Mediapart évoque une piste selon laquelle les enregistrements audios, révélés par le Journal du dimanche, dès le dimanche 30 août ne seraient pas fiables à 100%, en reprenant notamment le témoignage, sans le citer,  d’un commandant de la Brigade de répression de la délinquance contre la personne (BRDP), chargé de décrypter les enregistrements « Le premier ficher, peu audible, a pu faire l’objet de modifications. », affirme-t-il, sur le ton de l’hypothèse sans toutefois trancher.   Un ingénieur du laboratoire central de l’Institut national de la police scientifique (INPS) dit lui qu’il «a pu avoir été modifié avec des moyens techniques élaborés» toujours sur le ton de la suspicion et sans être catégorique.

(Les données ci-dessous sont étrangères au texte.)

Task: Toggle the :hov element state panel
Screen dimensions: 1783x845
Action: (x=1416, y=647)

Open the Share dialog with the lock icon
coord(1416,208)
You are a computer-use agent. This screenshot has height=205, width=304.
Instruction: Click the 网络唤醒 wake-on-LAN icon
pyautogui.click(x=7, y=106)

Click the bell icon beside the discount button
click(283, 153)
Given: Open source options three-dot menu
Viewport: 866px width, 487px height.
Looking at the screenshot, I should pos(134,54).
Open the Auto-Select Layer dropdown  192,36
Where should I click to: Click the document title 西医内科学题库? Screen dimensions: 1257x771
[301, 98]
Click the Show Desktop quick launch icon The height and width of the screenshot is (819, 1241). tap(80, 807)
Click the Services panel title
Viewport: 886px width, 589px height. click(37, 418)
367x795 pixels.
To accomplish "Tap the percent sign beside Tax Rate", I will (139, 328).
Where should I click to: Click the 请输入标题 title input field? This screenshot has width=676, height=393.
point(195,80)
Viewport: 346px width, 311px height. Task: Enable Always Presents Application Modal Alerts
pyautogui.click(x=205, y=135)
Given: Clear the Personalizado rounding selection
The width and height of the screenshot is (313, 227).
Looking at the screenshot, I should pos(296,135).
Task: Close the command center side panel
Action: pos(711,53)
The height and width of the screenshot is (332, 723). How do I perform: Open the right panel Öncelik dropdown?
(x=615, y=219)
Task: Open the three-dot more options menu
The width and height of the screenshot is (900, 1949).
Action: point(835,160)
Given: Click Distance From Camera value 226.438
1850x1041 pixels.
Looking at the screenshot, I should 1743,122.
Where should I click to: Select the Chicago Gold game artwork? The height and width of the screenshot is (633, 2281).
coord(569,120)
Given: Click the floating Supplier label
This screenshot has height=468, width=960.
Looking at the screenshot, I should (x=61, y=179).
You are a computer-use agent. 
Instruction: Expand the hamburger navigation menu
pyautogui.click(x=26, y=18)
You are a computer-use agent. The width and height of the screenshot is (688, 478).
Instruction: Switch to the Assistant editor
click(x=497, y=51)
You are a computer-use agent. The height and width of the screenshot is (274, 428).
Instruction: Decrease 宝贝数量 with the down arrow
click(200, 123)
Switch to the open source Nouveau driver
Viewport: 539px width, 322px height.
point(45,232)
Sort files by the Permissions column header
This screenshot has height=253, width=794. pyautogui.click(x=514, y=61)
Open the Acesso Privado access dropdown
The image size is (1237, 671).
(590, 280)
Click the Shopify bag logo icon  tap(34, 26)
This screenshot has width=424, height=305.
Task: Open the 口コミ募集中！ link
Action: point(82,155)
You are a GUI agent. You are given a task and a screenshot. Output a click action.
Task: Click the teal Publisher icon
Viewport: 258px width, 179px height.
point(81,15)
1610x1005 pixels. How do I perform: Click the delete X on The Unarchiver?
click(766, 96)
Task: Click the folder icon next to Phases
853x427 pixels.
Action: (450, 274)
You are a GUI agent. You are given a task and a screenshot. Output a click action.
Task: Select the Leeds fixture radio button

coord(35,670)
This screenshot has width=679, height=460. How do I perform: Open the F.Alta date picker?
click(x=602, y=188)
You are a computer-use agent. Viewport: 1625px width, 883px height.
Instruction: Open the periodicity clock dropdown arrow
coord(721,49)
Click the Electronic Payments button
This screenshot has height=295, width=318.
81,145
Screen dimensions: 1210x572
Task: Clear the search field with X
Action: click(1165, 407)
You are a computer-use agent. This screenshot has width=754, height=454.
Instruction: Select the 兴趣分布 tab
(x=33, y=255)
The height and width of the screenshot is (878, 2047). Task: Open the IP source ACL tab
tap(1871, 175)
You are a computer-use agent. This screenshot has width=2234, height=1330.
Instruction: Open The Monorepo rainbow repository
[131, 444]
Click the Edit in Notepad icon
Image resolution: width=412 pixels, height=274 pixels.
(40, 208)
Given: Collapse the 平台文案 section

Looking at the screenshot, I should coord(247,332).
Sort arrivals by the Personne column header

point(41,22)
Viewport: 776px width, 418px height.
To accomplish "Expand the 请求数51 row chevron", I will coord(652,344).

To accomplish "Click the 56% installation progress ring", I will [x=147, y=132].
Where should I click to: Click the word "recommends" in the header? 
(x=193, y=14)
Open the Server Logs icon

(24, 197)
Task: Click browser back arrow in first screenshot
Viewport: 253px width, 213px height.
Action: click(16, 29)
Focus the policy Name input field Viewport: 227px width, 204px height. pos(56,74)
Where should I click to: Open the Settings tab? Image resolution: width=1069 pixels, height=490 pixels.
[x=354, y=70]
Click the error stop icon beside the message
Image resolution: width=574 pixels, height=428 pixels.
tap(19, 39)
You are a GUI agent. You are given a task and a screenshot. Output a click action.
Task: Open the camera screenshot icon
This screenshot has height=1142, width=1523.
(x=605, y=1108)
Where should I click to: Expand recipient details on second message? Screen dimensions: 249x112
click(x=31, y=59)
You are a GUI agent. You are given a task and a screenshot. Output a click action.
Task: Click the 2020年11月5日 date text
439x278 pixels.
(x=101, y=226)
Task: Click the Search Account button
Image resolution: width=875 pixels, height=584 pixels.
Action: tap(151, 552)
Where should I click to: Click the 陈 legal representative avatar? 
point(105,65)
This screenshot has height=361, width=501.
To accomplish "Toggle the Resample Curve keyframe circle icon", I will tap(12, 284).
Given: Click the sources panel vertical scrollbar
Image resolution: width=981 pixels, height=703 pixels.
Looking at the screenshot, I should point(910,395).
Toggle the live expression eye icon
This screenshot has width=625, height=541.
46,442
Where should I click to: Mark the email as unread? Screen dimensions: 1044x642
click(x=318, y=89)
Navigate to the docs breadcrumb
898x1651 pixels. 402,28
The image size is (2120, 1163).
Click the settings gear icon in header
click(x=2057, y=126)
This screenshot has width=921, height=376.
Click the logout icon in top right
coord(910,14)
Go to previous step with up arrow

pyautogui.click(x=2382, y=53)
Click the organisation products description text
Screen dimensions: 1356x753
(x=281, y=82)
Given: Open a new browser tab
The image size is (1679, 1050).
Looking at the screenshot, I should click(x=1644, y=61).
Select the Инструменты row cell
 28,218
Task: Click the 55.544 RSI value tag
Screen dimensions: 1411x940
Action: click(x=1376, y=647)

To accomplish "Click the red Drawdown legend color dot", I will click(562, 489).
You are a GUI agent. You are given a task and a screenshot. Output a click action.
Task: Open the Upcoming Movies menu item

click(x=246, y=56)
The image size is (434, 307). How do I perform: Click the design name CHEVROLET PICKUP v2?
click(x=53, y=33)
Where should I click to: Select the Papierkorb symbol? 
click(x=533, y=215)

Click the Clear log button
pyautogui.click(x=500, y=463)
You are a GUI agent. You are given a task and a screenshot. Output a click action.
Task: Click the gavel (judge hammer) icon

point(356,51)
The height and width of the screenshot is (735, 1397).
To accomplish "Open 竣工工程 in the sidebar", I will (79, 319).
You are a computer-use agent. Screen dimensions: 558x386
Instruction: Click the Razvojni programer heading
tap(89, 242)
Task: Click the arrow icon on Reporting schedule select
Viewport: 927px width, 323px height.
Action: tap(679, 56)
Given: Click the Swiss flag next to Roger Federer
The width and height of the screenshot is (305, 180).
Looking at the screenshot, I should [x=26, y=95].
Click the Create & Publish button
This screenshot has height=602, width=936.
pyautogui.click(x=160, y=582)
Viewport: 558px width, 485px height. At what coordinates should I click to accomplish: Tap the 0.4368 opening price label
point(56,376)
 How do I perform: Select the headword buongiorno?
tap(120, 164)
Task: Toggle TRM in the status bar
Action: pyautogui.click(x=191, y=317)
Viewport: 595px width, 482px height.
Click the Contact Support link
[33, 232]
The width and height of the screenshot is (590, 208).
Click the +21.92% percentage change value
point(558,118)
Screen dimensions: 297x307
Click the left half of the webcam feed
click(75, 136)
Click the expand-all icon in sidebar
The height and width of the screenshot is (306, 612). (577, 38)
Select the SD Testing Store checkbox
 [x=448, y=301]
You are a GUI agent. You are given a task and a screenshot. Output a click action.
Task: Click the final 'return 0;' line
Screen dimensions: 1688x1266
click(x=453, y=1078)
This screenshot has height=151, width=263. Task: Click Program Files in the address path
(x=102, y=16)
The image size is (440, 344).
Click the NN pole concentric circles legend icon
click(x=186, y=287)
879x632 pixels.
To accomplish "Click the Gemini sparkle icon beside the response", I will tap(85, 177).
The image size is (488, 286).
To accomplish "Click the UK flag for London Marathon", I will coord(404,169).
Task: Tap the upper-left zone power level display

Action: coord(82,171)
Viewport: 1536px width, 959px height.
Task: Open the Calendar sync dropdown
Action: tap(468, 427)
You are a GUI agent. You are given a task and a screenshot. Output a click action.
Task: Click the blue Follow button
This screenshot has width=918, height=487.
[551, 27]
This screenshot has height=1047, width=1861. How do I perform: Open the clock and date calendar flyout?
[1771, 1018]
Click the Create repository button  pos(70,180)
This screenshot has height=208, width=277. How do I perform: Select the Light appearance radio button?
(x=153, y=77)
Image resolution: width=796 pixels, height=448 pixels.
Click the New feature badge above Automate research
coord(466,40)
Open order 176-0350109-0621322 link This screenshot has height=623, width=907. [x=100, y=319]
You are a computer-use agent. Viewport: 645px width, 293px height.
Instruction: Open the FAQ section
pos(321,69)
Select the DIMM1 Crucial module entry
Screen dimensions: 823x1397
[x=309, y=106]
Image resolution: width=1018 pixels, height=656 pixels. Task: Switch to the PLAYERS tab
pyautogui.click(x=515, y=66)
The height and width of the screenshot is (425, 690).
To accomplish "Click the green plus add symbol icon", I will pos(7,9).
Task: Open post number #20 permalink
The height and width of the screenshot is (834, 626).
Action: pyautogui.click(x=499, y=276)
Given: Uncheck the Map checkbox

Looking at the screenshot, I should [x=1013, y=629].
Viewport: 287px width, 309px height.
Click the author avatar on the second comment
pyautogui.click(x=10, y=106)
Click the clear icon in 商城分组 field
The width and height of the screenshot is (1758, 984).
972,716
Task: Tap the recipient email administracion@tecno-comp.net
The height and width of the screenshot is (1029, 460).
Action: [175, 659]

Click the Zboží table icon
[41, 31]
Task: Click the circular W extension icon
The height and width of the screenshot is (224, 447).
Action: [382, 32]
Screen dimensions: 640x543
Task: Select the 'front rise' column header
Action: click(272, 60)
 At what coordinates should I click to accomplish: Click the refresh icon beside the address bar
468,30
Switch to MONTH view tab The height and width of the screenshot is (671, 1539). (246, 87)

Mediapart oublie toutefois de préciser que le Maroc confirme que les enregistrements sont là, et qu’il y en a trois, dont deux réalisés sous la supervision de la police française. Pour le Palais, c’est bien Laurent qui parlera en premier d’argent et qui exigera une somme de trois millions d’euros en échange desquels il s’engage, avec sa consœur à renoncer à la rédaction de son livre. Comme le concluait Le Monde, «la phrase-clé  (celle qui détermine qui des deux protagonistes évoque l’argent en premier) fait sans doute partie de celles que les transcriptions signalent comme « inaudibles », mais devrait refaire surface après le travail de la police scientifique sur les enregistrements.»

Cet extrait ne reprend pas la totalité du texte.